The broad-hipped barkeep made her way down the bar. “Valentine.” Dix stretched out the last syllable in her molasses drawl, like the holiday. Val never bothered to correct her. “Where’s the Earl tonight?”

Val blinked back tears. The Earl. Aubrey had loved the nickname. I’m sure there was an Earl somewhere in the family, Valentine, he’d said, amongst the gypsies and Celts.

“Oh, sweet thing,” Dixie passed her a cocktail napkin. “What happened?”

Bobby sidled in next to her. She hadn’t even heard him wrap up his set at the piano. “No girl likes to be alone on her thirtieth birthday, Dix.” Val missed the look that passed between Bobby and Dix. “And you handcuffed me to the ivories on this of all evenings.”

“Take the rest of the night, Bobby,” Dixie said. “Take this pretty girl for a beignet.” She leaned across the scarred bar and stroked Val’s hair back from her temple. “Happy birthday, Valentine. Drinks are on the house.”

It wasn’t until Bobby bundled her into the cab of his truck that Val realized Sweet Dixie had pronounced her name correctly.

 

A little something new this week, the Trifecta weekly prompt was “Blue: low in spirits : melancholy”

This moment is a part of something larger, but it’s out of context here, so it’s meant to stand mostly on its own.

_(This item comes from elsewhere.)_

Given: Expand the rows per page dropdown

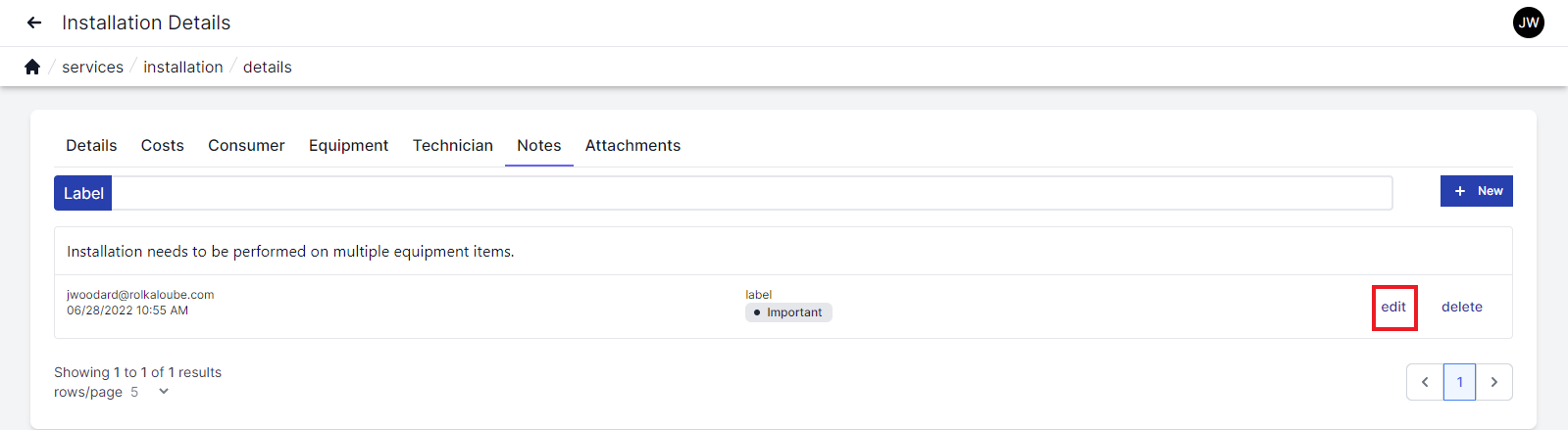Looking at the screenshot, I should click(x=163, y=392).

Hopefully.

26 responses to “Sweet Dixie’s

  1. Bravo! Very nicely done! Something tells me you noodle on the piano a bit yourself!

  2. I love that story, I remember these people and my heart hurts for Valentine. I remember how much your soul can ache when someone who is suppossed to be there isn’t anymore. It aches, like the music did.

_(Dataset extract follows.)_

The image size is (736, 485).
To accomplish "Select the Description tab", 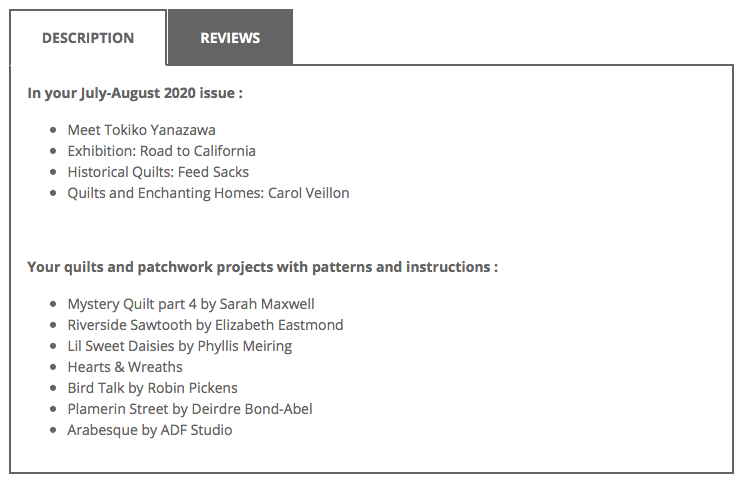I will point(88,38).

    it was wonderful Cam, as usual, you hooked me and kept me…I felt blue and bourboned and bundled.

    xo

  3. As always, your story pulls me in, makes me want to know more about the characters, hints at other threads…

    I love the detail about her name, that you allow the reader to figure out the real pronunciation.

    This definitely stands alone, Cam. And yet I’m longing to read more.

    (Allow me to point out that in the third paragraph, you use the phrase “waiting for her” twice in the same sentence. Other than that? Perfection.)

    • So I do, Julie. Eegh. Ah well. I’ll fix it in a further draft.
      Thanks for that, and for the sweet stuff, too, but especially for picking my nits. As it were.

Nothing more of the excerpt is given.